Sociedad hipócrita porque la indignación dura un poco más de lo que dura la noticia, de ahí, como en muchas otras situaciones, llega el olvido y tal como se cerró el féretro de Emilia, se cierra la memoria de muchos.
Claramente, como sociedad no deberíamos actuar así, sino, más bien deberíamos tener presente este tipo de situaciones para activarnos en una cultura preventiva e informativa, donde todos estemos más pendientes de nuestros niños para que nunca más sucedan éste tipo de atrocidades. 
He pasado a la expectativa de como se va desarrollando éste caso y me he dado cuenta de que en éstos últimos días muchos han manifestado su coraje, rabia e impotencia por medio de redes sociales y otros famosos y/o políticos gritan a los cuatro vientos que quieren cadena perpetua o pena de muerte para los agresores y asesinos de los menores.  Personalmente no creo que la pena de muerte frene éste tipo de situaciones, porque es un problema tan complejo que no debería simplemente ser "castigado" sino que se debería prevenir desde la educación en casa, en la escuela y en la sociedad misma. 

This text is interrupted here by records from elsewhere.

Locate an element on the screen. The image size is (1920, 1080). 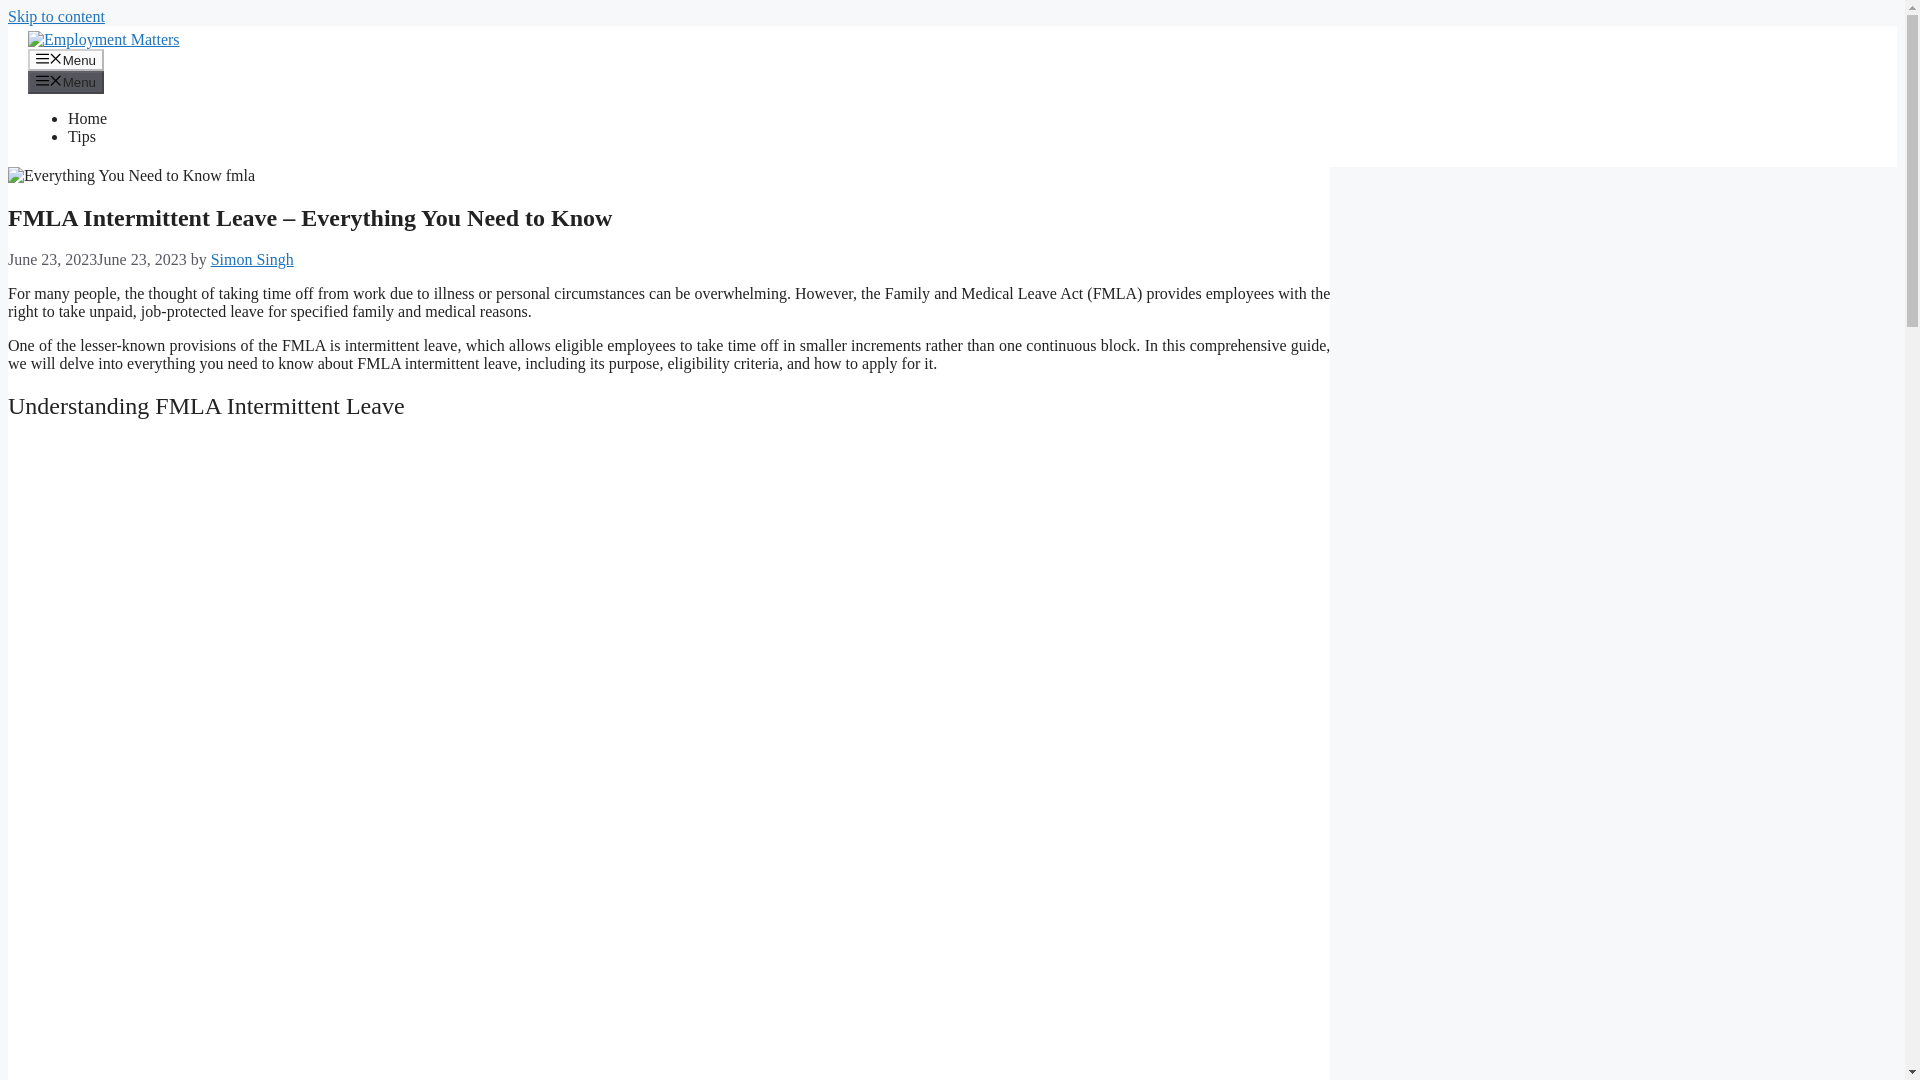
Skip to content is located at coordinates (56, 16).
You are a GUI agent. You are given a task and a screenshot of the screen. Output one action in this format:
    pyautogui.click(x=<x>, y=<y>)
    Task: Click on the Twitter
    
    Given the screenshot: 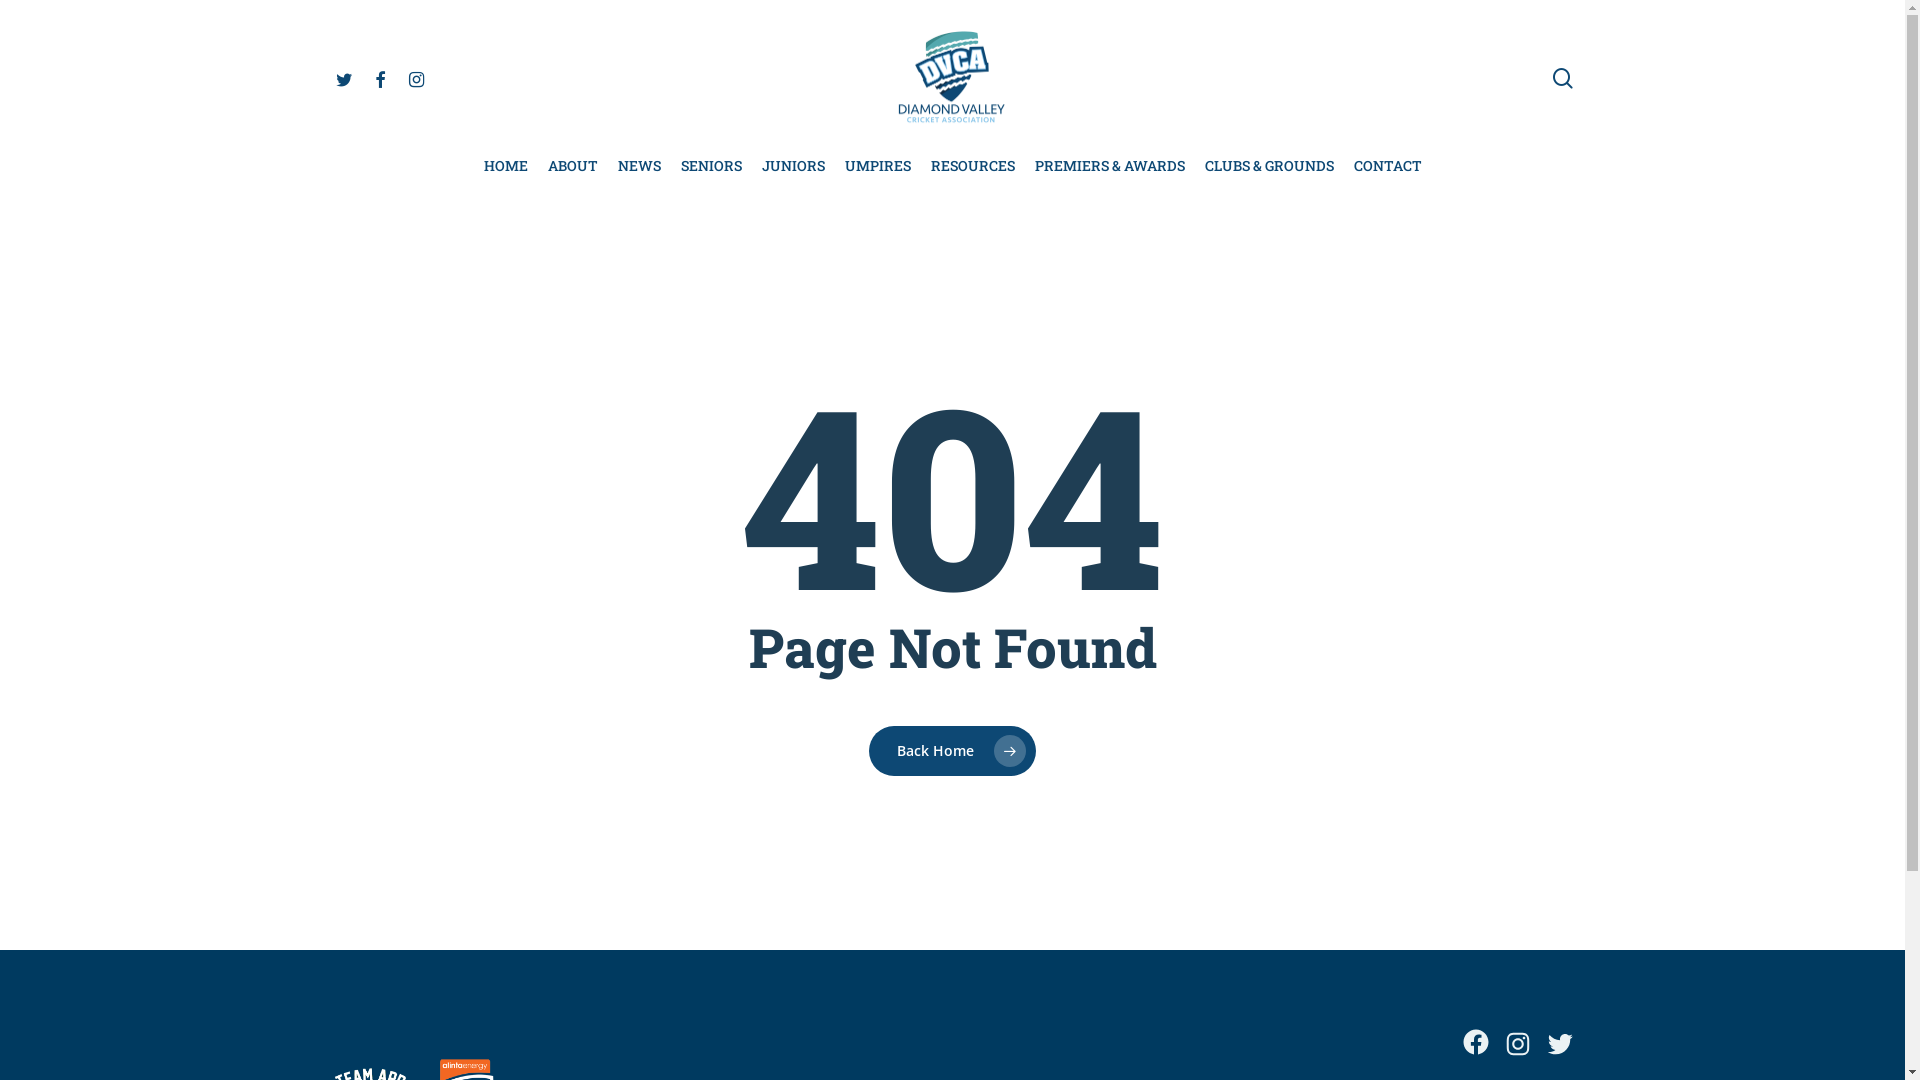 What is the action you would take?
    pyautogui.click(x=1560, y=1044)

Pero qué hacemos entonces? Esperar algún plan del gobierno?.. no, porque quienes pueden hacer el mejor plan de educación, seguridad y prevención para sus hijos son los padres dentro de casa dando buen ejemplo y manteniendo conversaciones claras.


Emilia, sin duda alguna, nos deja un dolor imposible de ignorar, y un sabor amargo en esta navidad; su familia pasará sin ella, sus compañeros de la escuela la extrañarán, y para muchos nunca más la vida será igual.
Emilia nos recordó que, como sociedad, somos los llamados a resguardar la seguridad e integridad emocional, psicológica y física de nuestros niños, porque ya le pasó a ella,  pero le puede pasar a cualquiera.
Emilia dejó en evidencia la crisis de valores en la que vivimos a diario..
Emilia, Shirley, Sara, Alondra, Jennifer y Valentina... las vamos a tener presentes en la sonrisa de nuestros hijos y no permitiremos que su pronta partida quede en la impunidad. Lo digo desde el corazón, con mi alma acongojada pero mi decisión firme y comprometida a resguardar la inocencia de mis hijos y de todos los niños de mi país.